Exercise goal: Tally the lines in the data that follows that include the word "will", and report nothing but the total.

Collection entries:
BEGIN
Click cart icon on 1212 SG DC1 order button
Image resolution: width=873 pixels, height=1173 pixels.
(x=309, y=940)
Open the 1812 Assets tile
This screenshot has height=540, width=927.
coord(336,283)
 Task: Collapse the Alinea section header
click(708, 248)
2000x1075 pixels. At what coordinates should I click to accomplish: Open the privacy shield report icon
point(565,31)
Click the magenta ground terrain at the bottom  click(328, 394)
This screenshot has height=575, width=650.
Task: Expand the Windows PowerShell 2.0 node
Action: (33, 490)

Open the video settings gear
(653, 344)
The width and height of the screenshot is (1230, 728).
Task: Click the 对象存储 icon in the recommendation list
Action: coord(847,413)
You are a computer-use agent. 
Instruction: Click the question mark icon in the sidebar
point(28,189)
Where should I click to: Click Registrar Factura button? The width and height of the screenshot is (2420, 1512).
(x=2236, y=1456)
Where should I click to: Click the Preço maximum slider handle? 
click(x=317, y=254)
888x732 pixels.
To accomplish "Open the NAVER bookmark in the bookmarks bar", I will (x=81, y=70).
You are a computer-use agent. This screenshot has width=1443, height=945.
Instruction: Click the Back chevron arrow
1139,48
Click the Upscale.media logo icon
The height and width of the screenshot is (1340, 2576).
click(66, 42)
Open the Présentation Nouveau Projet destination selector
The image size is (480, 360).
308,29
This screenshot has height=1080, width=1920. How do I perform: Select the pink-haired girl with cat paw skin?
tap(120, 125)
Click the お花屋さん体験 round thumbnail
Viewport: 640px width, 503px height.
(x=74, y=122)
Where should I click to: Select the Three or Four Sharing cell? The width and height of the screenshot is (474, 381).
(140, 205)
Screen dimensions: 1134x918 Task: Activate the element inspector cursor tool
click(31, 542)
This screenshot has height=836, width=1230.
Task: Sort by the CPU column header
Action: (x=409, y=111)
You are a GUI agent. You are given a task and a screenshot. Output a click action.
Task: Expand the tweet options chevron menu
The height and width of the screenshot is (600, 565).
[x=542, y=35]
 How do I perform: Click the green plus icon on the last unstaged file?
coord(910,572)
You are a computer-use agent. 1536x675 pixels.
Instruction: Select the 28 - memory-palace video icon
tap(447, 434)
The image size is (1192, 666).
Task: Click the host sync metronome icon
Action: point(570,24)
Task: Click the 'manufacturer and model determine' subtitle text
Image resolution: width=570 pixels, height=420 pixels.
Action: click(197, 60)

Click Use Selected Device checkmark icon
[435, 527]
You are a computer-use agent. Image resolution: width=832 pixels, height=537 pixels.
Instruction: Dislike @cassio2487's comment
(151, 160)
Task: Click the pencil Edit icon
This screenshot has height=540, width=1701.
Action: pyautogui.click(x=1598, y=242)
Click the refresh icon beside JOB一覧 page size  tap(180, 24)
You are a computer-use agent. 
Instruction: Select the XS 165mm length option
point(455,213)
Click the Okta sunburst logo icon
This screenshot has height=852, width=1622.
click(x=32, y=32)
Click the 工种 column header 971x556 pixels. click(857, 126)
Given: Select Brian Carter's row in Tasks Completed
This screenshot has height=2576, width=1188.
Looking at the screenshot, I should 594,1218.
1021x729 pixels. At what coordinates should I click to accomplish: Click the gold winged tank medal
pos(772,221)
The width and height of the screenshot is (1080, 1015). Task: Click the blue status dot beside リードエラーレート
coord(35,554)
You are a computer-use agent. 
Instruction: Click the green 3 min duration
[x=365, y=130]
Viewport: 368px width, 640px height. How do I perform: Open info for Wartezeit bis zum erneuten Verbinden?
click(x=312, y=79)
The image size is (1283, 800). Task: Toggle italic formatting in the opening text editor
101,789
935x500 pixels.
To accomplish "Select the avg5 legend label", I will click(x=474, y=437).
END
Result of this exercise: 2